Work to be completed: Beginning with the line that includes "Click the XXL size row label" and ending with the last line, print the records exactly, leaving every picture out.

[Collected data entries]

========================================

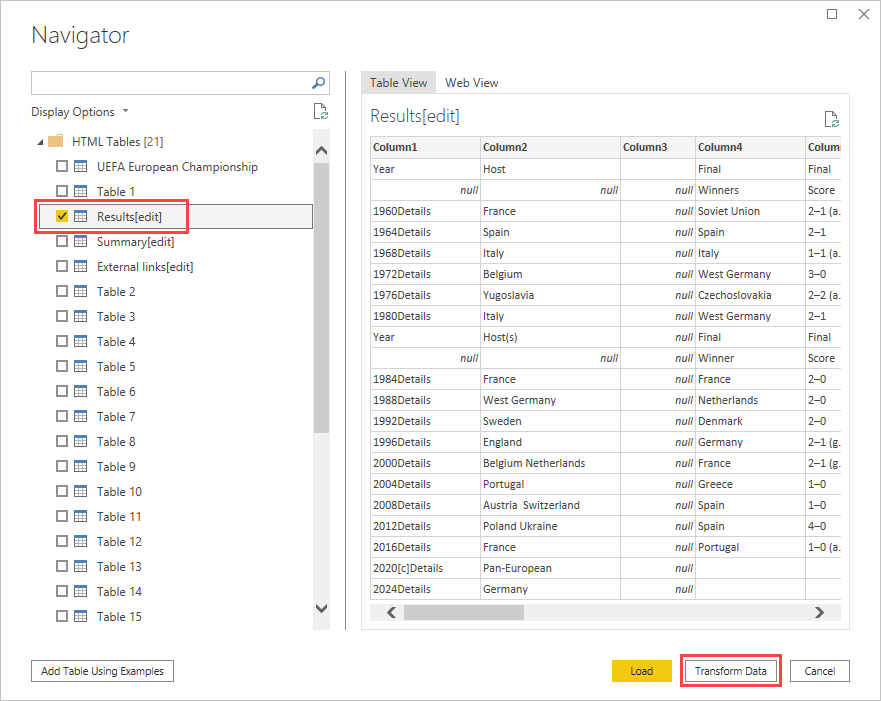Click the table icon next to Table 5
The height and width of the screenshot is (701, 881).
81,366
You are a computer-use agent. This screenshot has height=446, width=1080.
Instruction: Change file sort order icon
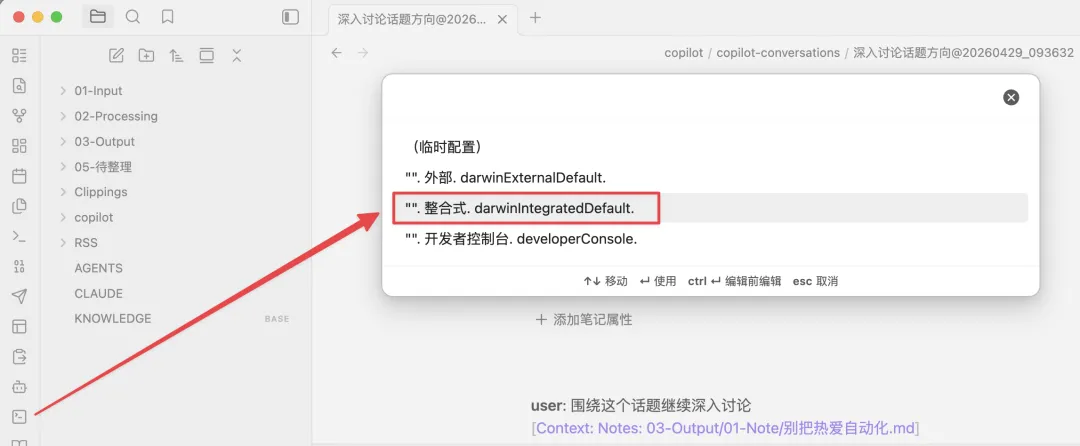[x=176, y=55]
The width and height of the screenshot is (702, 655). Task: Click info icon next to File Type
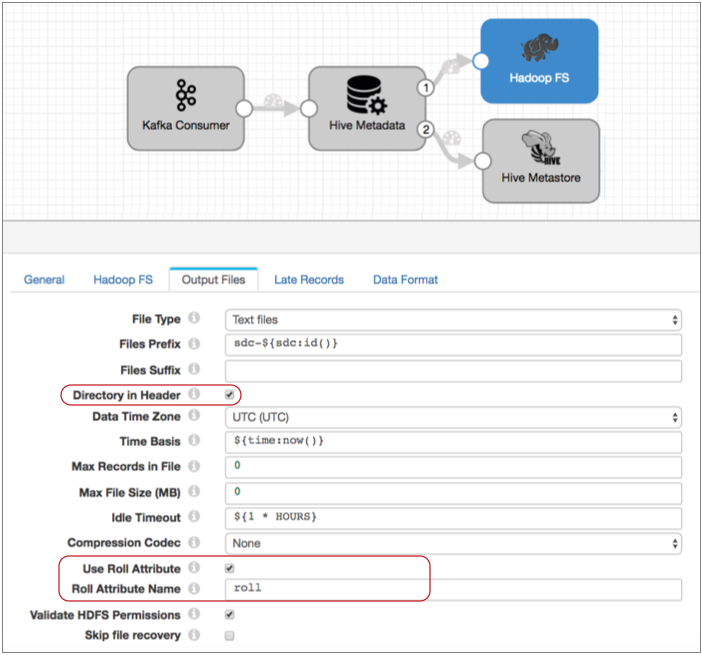pos(194,319)
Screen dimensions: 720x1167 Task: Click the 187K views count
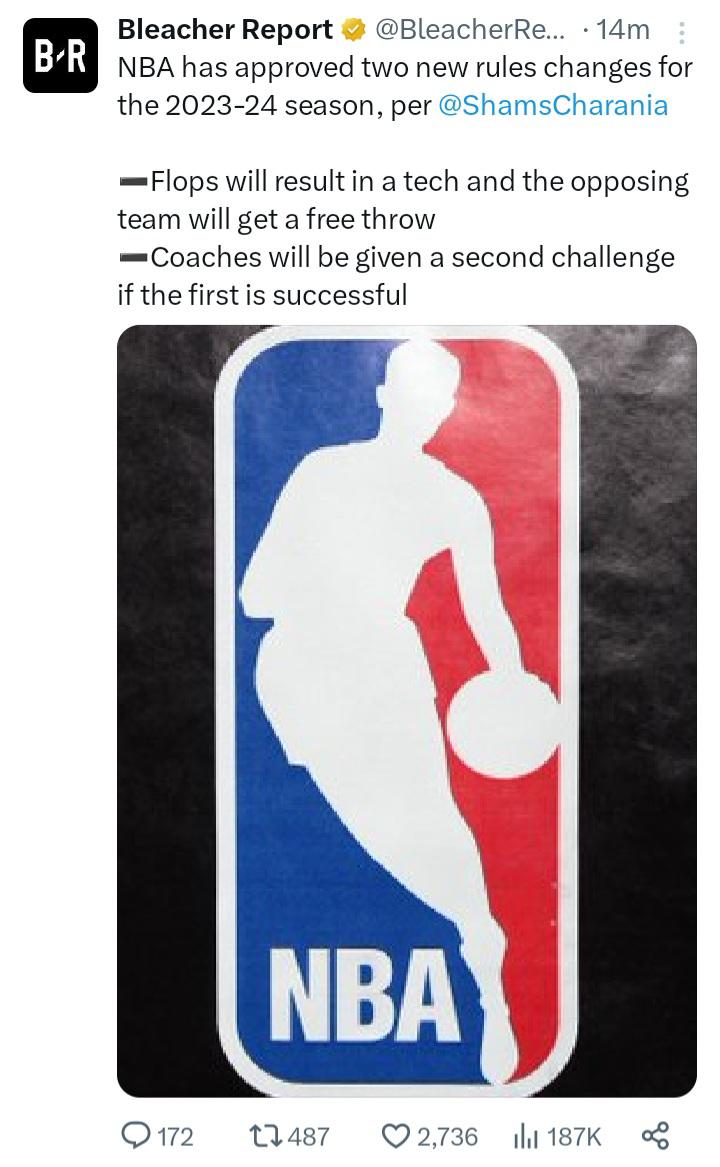[x=573, y=1136]
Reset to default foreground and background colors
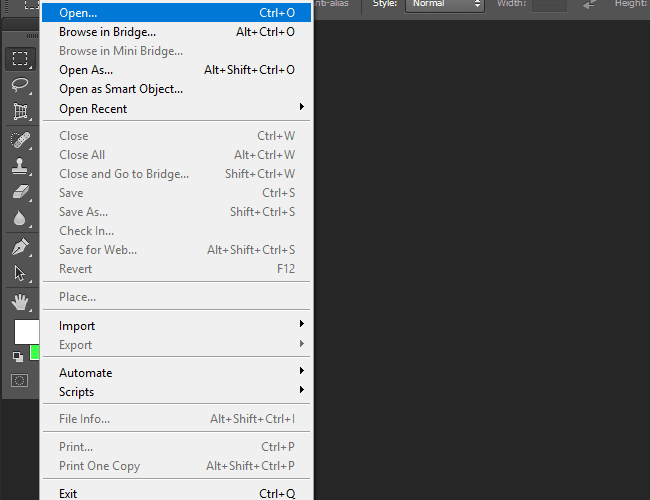Viewport: 650px width, 500px height. click(x=18, y=357)
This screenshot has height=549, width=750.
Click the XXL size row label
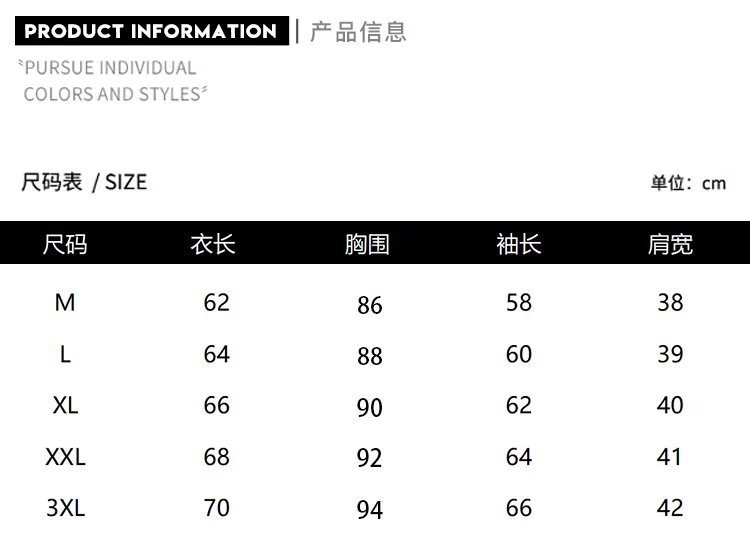(x=65, y=457)
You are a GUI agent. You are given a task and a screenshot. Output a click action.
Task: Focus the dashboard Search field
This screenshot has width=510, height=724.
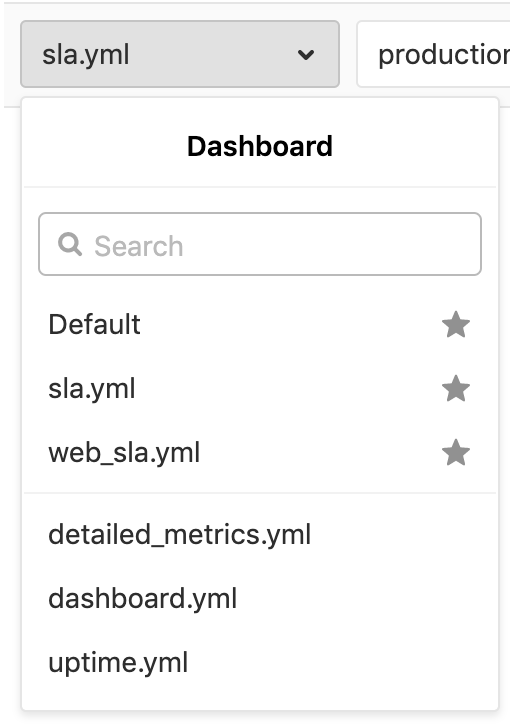[260, 244]
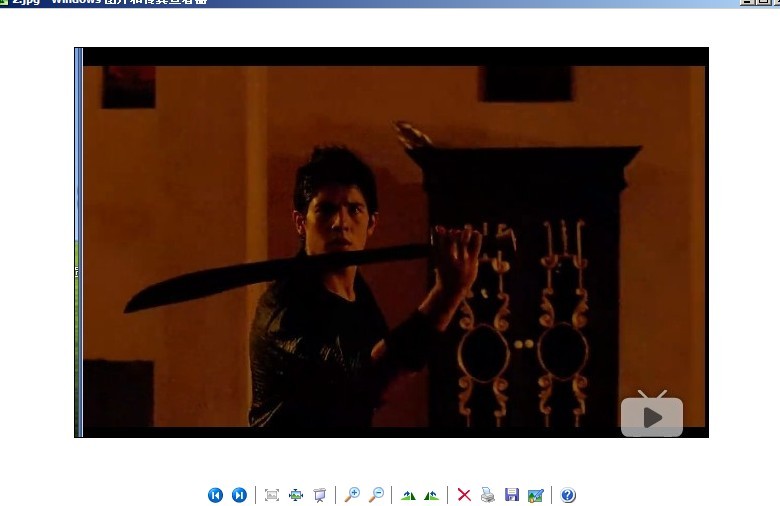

========================================

Answer to this problem:
Click the XXL size row label
(x=65, y=457)
You are a GUI agent. You are given a task and a screenshot. Output a click action.
Task: Focus the dashboard Search field
This screenshot has width=510, height=724.
[260, 244]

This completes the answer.